| About this exercise |
Filter the material, keeping only lines with the word "point".
____________
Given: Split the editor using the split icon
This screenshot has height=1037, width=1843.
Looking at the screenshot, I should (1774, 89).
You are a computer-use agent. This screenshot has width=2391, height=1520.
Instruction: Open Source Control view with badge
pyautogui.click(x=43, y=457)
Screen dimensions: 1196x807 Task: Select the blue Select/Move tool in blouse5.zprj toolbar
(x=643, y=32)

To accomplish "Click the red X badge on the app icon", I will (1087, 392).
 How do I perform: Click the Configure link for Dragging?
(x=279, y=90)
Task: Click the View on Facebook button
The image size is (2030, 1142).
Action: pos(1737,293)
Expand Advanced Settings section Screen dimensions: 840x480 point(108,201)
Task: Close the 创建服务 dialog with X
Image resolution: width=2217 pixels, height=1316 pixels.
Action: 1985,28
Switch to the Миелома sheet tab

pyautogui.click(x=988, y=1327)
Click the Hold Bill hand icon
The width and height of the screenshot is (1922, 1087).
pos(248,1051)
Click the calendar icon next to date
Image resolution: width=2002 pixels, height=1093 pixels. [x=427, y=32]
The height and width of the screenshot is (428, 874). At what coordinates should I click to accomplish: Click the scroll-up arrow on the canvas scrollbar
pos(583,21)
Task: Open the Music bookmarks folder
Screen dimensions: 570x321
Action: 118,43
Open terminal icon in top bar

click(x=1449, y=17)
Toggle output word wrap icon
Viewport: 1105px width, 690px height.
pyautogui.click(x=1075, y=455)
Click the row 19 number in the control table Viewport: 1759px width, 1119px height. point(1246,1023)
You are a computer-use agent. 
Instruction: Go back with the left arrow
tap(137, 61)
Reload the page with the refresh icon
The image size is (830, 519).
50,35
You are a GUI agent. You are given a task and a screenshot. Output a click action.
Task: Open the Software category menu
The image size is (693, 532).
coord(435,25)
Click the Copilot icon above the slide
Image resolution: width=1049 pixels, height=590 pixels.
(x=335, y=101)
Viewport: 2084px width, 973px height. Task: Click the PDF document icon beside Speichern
____________
| Answer |
Expand Advanced Settings section Screen dimensions: 840x480 point(108,201)
Click the row 19 number in the control table Viewport: 1759px width, 1119px height. point(1246,1023)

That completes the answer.